Escavar a história já conhecida de um dos maiores nomes da música é a tarefa do biógrafo Philip Norman, velho conhecido dos Beatles
As eternas dúvidas de personalidade. Levamos uma vida a ser quem os outros querem que sejamos, melhor: o que os outros acham que somos. Acontece que na vida mundana do anonimato amanhã é outro dia e a almofada, ainda que babada, continua a chamar por nós. Se há alguém cuja vida virou placard de cortiça, pioneses mais bilhetes de concerto e idas à bola, esse alguém é Paul McCartney. E, por consequência, por se terem tornado uma das maiores referências da música e da cultura popular, os Beatles. E aí chovem linhas, promovem-se mentiras e contam-se histórias nem sempre confortáveis. A ténue linha de (des)entendimento de Paul McCartney e John Lennon, por exemplo, chegou-nos, também, pela mão de Philip Norman, esse enorme jornalista e autor, um dos grandes biógrafos de estrelas de palco - Elton John, The Rolling Stones, entre outros - e que se estreou, em 1981, com “Shout!: The True Story of the Beatles”. Episódio essencial para melhor entender este novo “Paul McCartney: The Life”, agora editado pela Little, Brown and Company.
É que esse “Shout!” dava início - talvez seja ideal dizer continuação - a essa luta de intelectos que sempre dividiu os Beatles, entre Paul e John. Nesse enredo, Norman descrevia os Beatles como resultado da genialidade musical e compositiva de Lennon, “John Lennon era três quartos dos Beatles”, enquanto McCartney era considerado o homem da circunstância, pseudo porta-voz dos Beatles, mas que não passava de uma estrela pop de talento razoável. Ora pois claro que tais afirmações não caíram bem a McCartney, digestão que se adivinharia adversa a qualquer mortal. Ou seja, até o próprio Norman ficou surpreso quando pediu a McCartney autorização para escreveu a sua biografia e este não esticou o dedo do meio.
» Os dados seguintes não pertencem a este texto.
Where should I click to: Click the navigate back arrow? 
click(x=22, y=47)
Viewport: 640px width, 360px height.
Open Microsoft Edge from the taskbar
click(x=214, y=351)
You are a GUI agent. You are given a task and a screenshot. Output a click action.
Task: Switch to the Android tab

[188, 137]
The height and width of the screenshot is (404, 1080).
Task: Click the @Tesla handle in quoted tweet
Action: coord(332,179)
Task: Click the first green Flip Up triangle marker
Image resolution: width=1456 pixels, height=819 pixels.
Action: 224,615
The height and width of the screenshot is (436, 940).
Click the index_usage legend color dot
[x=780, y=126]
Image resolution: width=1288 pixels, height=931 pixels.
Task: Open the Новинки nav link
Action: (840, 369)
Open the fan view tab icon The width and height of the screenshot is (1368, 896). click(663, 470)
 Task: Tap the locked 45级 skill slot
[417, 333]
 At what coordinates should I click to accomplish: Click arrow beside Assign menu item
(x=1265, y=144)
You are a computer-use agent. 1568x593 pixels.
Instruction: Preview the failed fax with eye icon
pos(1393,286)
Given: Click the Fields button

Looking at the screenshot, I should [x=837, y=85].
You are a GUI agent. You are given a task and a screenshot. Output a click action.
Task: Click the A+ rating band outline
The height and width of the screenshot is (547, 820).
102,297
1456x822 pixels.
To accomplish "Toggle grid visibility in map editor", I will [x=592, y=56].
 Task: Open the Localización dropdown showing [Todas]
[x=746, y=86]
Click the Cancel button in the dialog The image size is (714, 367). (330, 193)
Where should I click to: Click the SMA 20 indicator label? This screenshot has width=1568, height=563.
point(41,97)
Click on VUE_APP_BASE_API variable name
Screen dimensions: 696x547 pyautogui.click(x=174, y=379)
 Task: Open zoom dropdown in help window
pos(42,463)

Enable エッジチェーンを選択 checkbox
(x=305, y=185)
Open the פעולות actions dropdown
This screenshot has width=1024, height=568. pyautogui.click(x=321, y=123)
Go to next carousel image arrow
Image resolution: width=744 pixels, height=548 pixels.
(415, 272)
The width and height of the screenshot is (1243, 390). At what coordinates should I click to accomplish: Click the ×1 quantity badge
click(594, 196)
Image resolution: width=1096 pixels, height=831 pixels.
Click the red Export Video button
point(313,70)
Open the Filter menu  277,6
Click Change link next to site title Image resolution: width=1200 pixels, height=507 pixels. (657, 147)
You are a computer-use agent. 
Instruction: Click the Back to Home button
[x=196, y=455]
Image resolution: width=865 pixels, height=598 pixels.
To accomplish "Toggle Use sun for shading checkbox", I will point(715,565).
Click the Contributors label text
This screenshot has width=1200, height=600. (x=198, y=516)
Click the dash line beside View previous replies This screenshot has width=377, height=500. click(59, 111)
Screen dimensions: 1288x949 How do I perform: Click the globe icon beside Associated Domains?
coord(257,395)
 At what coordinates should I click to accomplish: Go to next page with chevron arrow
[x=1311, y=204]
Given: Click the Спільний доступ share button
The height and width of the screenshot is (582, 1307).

Daí a achar-se que o senhor Paul iria estender a mão, esperar que Norman carregasse no play do gravador e lhe contasse a vida toda vai uma distância. O que o músico fez foi autorizar e não colaborar diretamente, ou seja, Norman teve que recorrer a amigos e familiares de McCartney para recolher testemunhos. Em certa medida, “Paul McCartney: The Life” é uma espécie de redenção de Philip Norman, onde aponta o espelho a um homem maior, cujo caráter mediano e seguro é coisa do passado. Dá-nos McCartney em toda a sua plenitude, de artista a homem de família e empresário, a dor de aguentar a morte da mãe enquanto jovem, superada por um pai que o atirou para o mundo onde, afinal, se revelaria dono e senhor. É claro que também se aborda a quase morte em África, os nove dias de prisão em Tóquio e a complexa relação com Lennon. Paul McCartney, senhores, com o devido respeito.